Show comparisons to post modern theory:

Explain the way in which the Matrix applies postmodern theories to make the film seem more believable or innovating, how such rules of bending the known "truth" of reality is what distorts it into a whole new set of rules, a world of choice and a concious id that the viewer takes on themselves. Talk about Frueds concept of the Id, Ego and Super Ego. Explain the scene about the child and the Spoon: How he explains quite simply in order to bend it you must know that there is no Spoon, it is merely a representation of manipulated artificial reality. Explain how this reality is a choice to believe in, it is a way in which you perceive your surroundings within the Matrix's confindes - for those lucky enough to be "saved" from the Matrix this becomes an apparent observation. Show a quote from the film about the "red pill and the blue pill".
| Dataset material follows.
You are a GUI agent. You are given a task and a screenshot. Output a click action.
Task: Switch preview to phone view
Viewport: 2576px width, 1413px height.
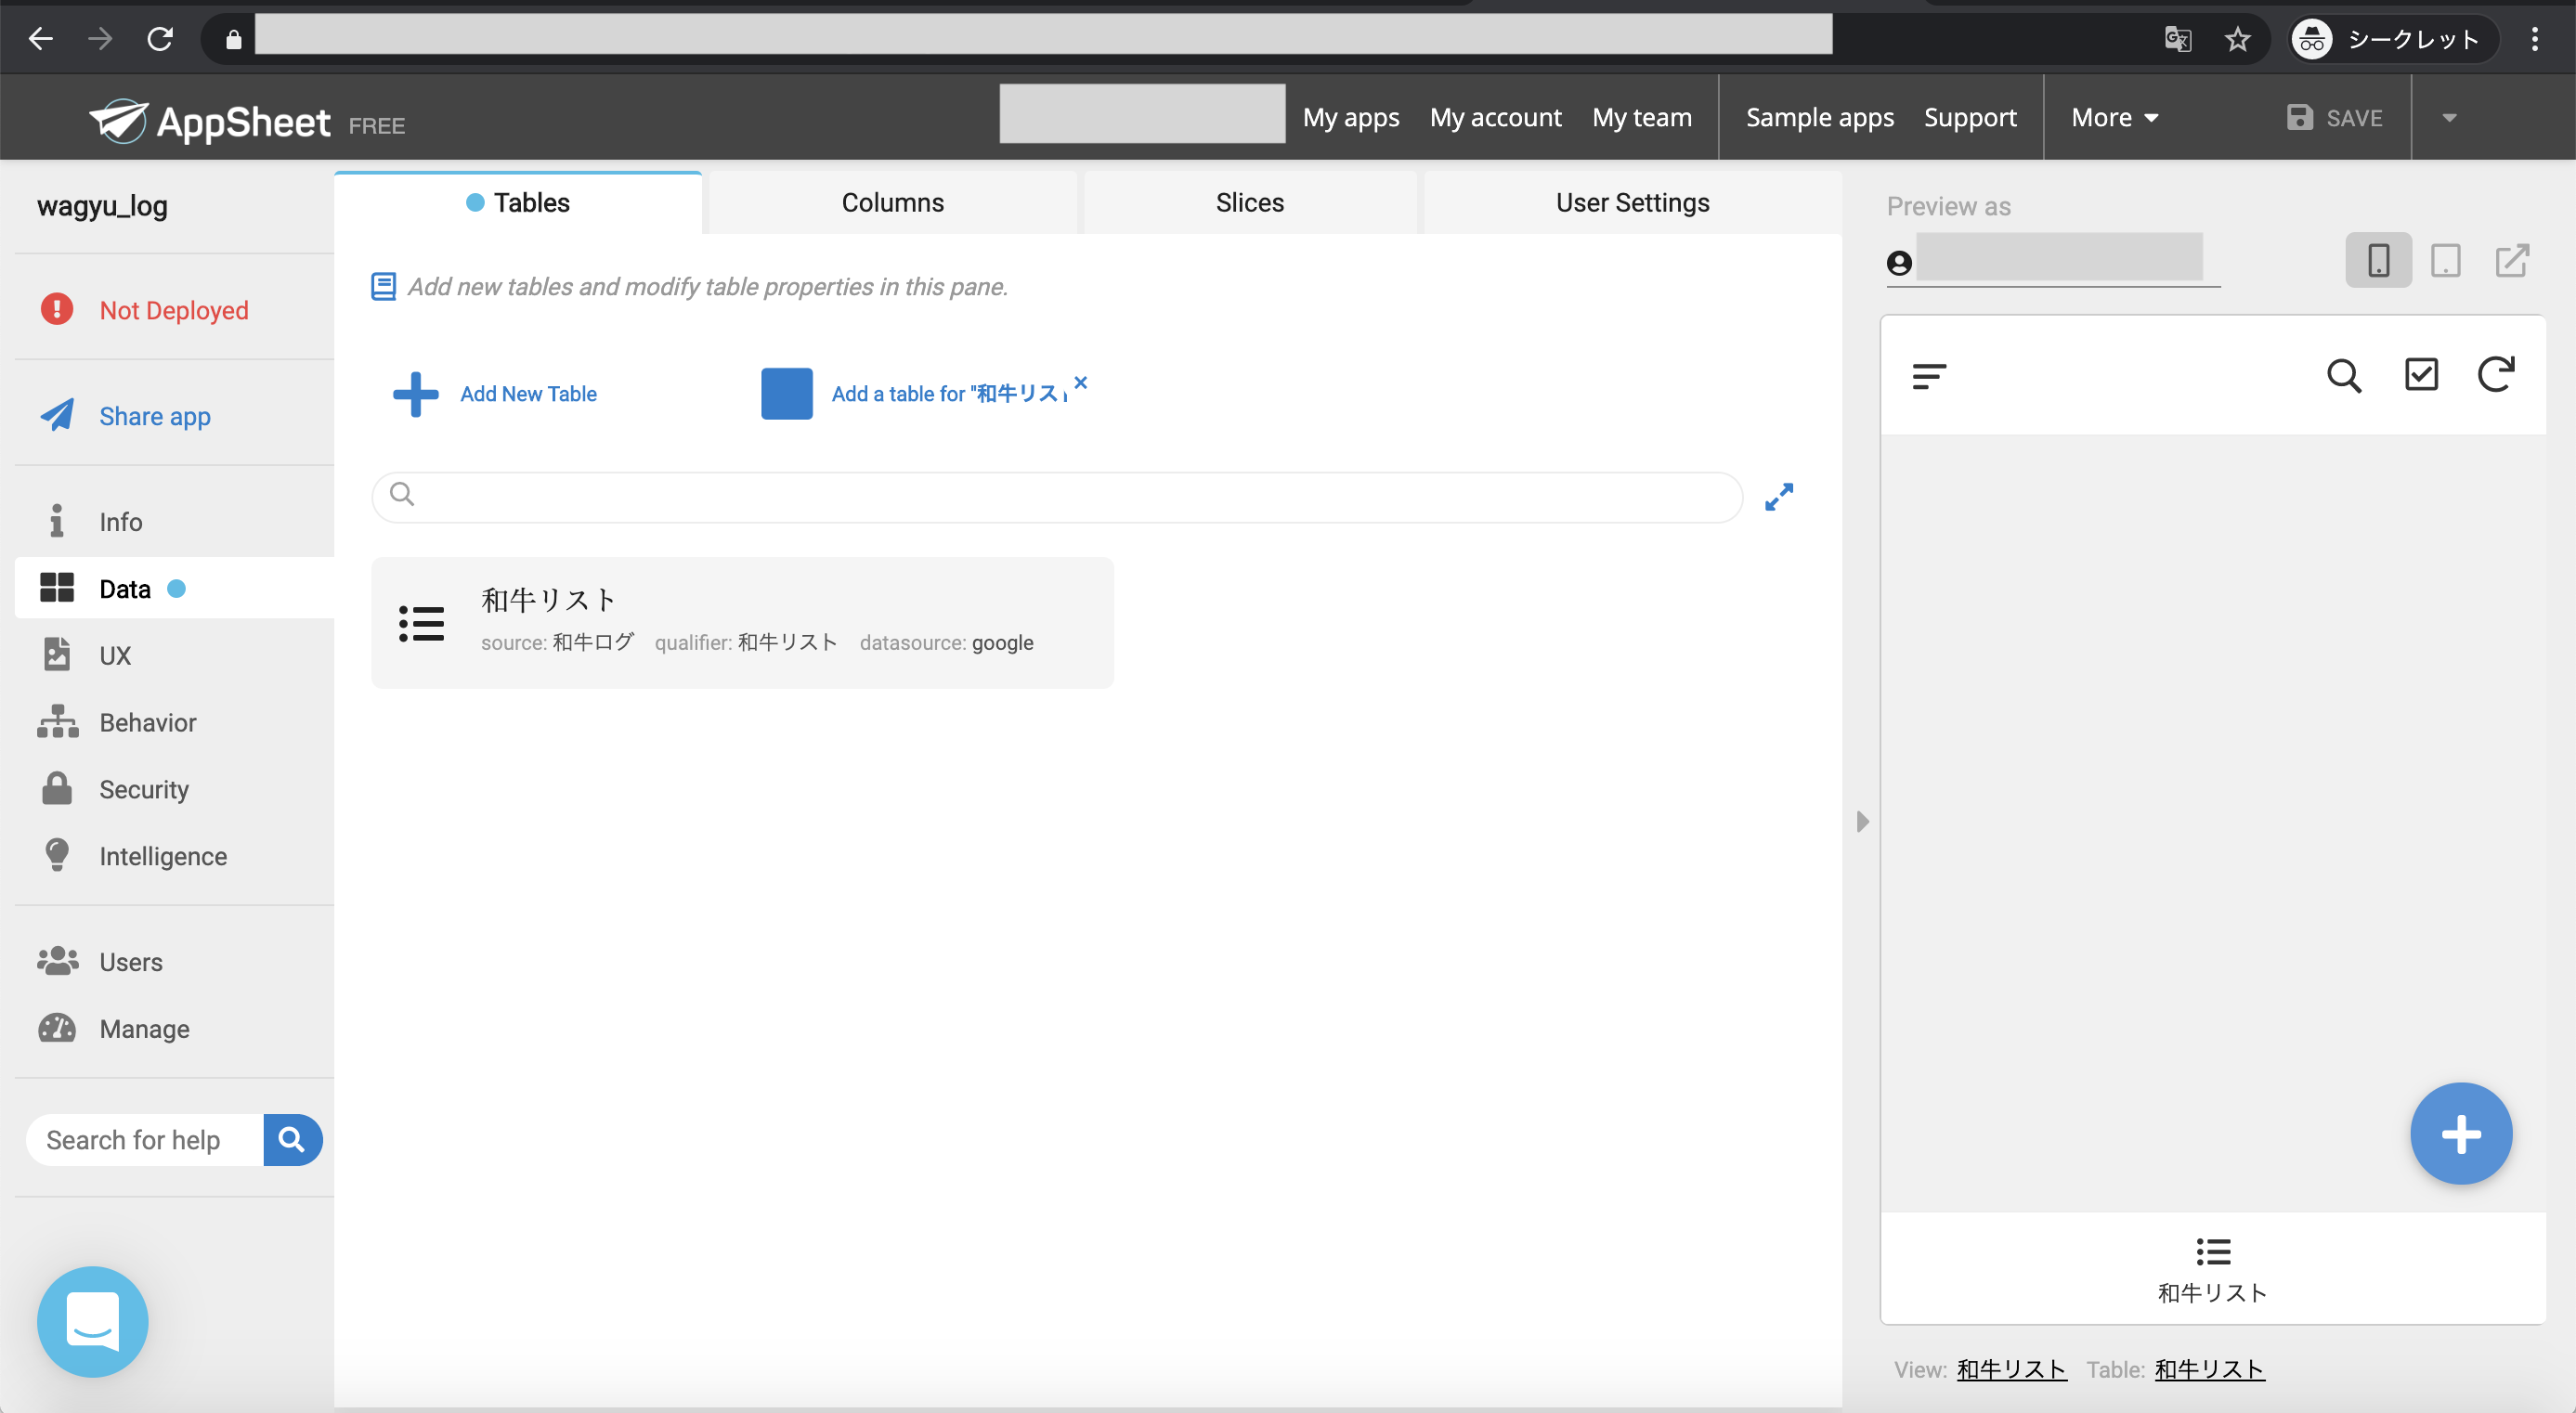(2379, 260)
Explain about the link between the dream world and the physical awoken world - What is different? The forth dimension theory. Explain how this could be able to free the mind more than when stuck in a generic, "real" concious world. Talk about the enlightenment period and romantisism, how this "wake up" is a rebelion to the world around you, that there is something you can't quite grasp about being alive in this exsistence. Show how within the Matrix trilogy we see the "creator" of the Matrix, who we come to find is not directly the original creator, but a programme of his design which continues the world in his genius. Explain the way in which this is not only reflecting a person, but also another place in time which feels current; it is merely a reflection directly into the present. We come to find that there has been many "chosen one's" like Neo, all who had the choice of salvation or destruction. It is clear the chosen one is merely a threat to the system of the Matrix, that that person alone has the power to corrupt it - refer to this as the mise en abyme of the Matrix, how it Mirrors itself over and over. Also note that the Matrix is a concept that in the mind of a Postmodernist could be real, therefore you watch the film which tells the audience of a world we cannot see, there is a greater power within society and it exsists in the world we see. Show how the world is becoming a technologically dependant cultural experience and that this reliance on machines could cause such an extreme in the future. Mention that this development IS a concious one, that people will refer to in comparison to science fiction, yet allow for it to happen through adaptation. Include that it is also possible, according to the Matrix, that there is an unknown uncertainty that our world is real at all - therefore we ARE already within a Matrix. Use religion and death as an example, also how if we are within a Matrix we may be being watched ourselfs by others outside of it's exsistence; we could potentially be a warning to another culture in time or conciousness that we cannot perceive ourselves. Explain lost identity and how Neo is portrayed as both "Mr Anderson" and "Neo", almost creating the same person to be two different seperate entities, that there is no true understanding of self identity, only individual experience, which is why a concept such as postmodernity is so difficult to describe.

Explain how Neo is the Avant Garde to the Matrix, how he is the force that can be creative with his surroundings and innovate a new system for the world to adapt to - the prophecy of which he is said to fulfill will change the world for the better, so man and machines can live in harmony, with respect and control.